* **Material for the task**
───
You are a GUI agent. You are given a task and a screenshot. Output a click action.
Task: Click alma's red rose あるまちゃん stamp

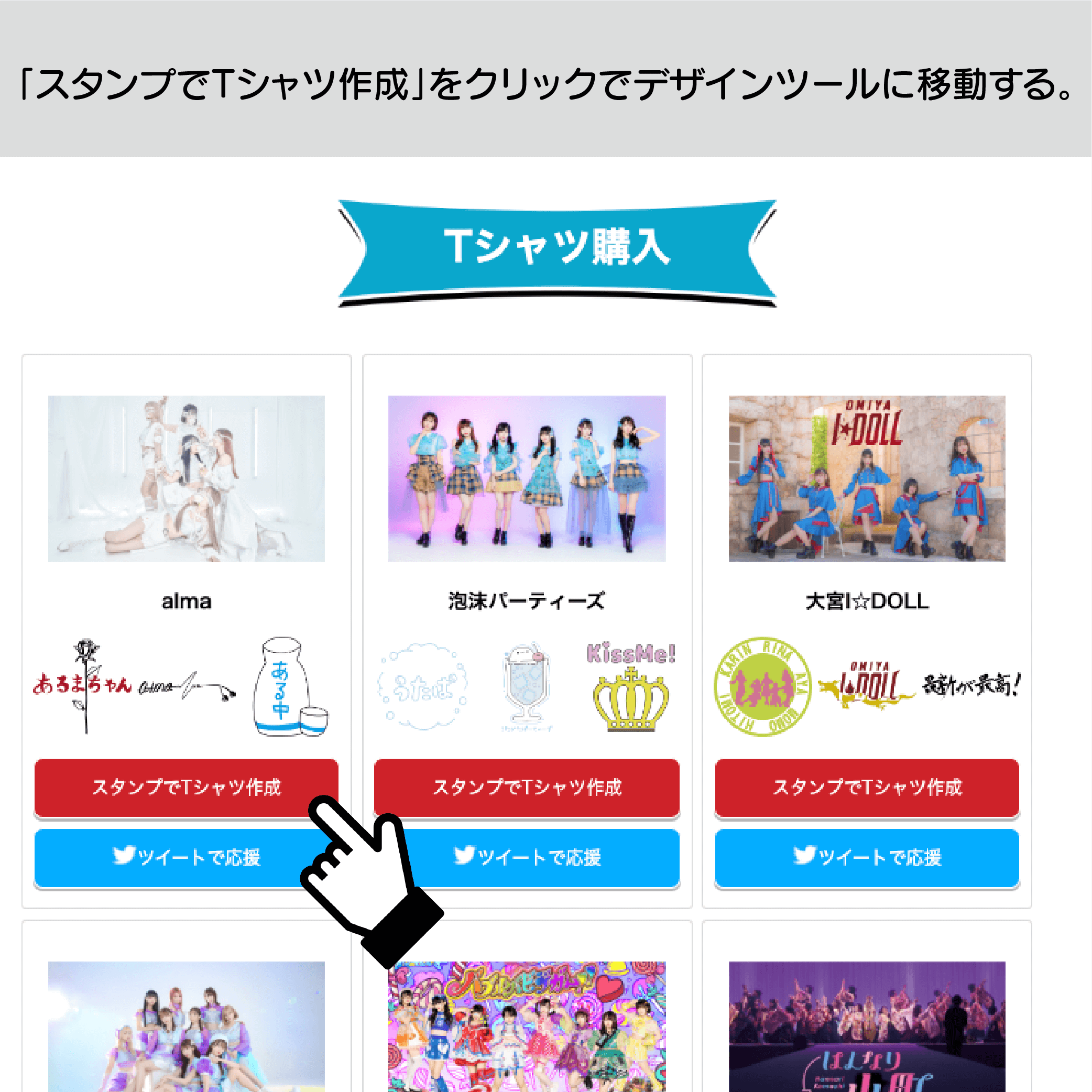82,686
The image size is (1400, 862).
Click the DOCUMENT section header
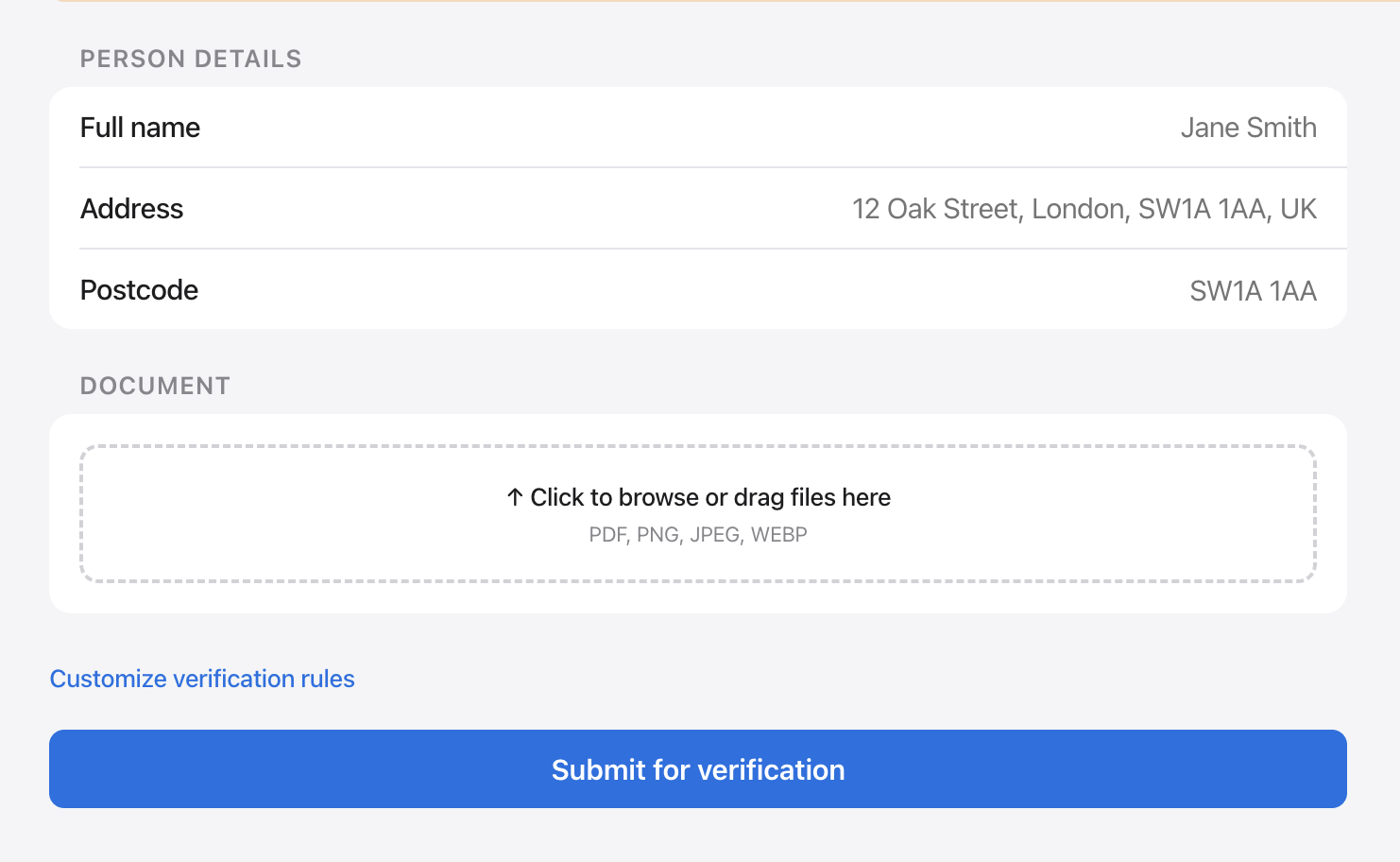[x=154, y=386]
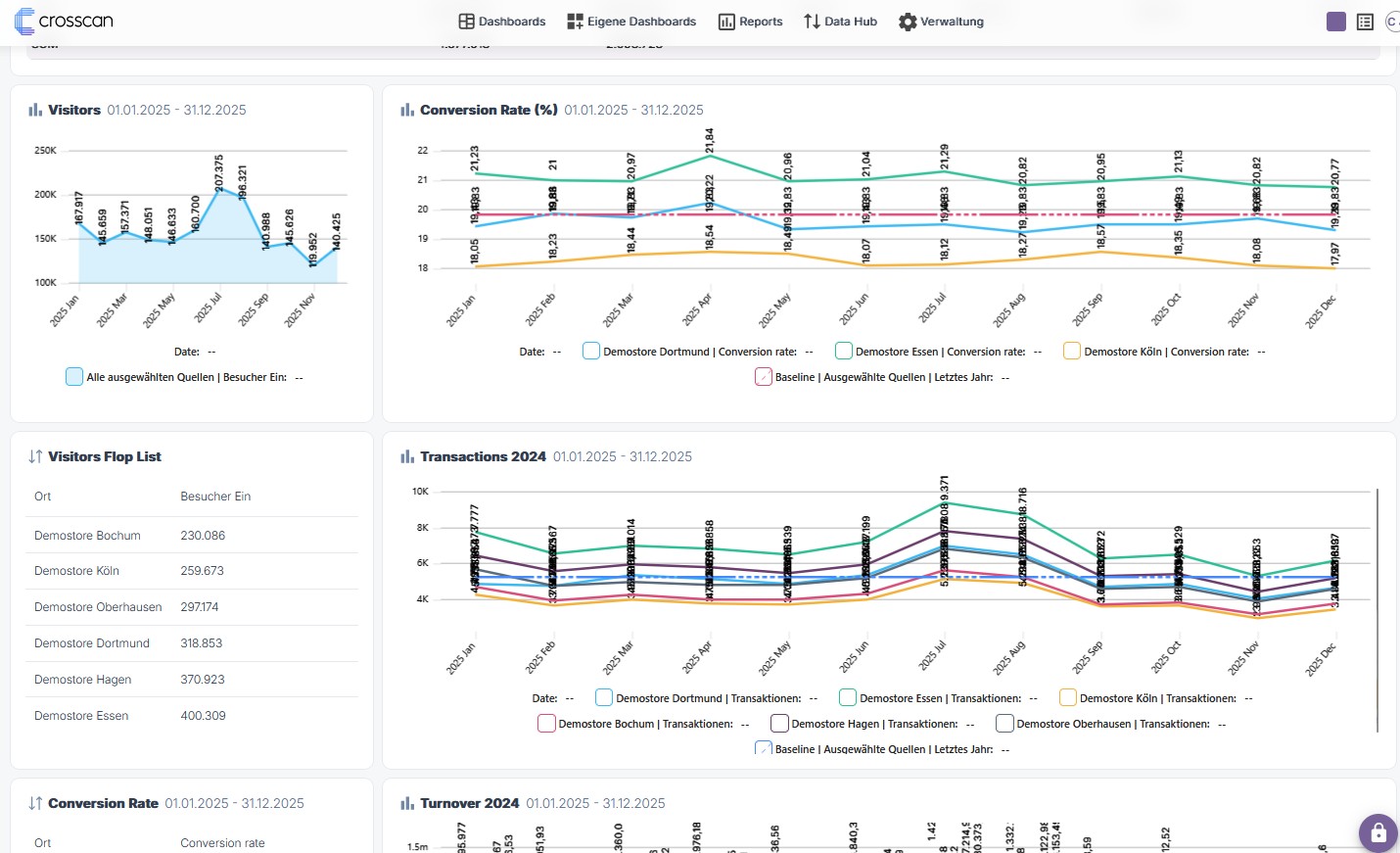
───
* **Exercise instructions**
Can you recast the rows above as a Markdown table with the columns No. and Line, numbering each line and skipping blank ones? Leave the pictures out of your answer.

* **The reply**
| No. | Line |
|---|---|
| 1 | You are a GUI agent. You are given a task and a screenshot. Output a click action. |
| 2 | Task: Click alma's red rose あるまちゃん stamp |
| 3 | 82,686 |
| 4 | The image size is (1400, 862). |
| 5 | Click the DOCUMENT section header |
| 6 | [x=154, y=386] |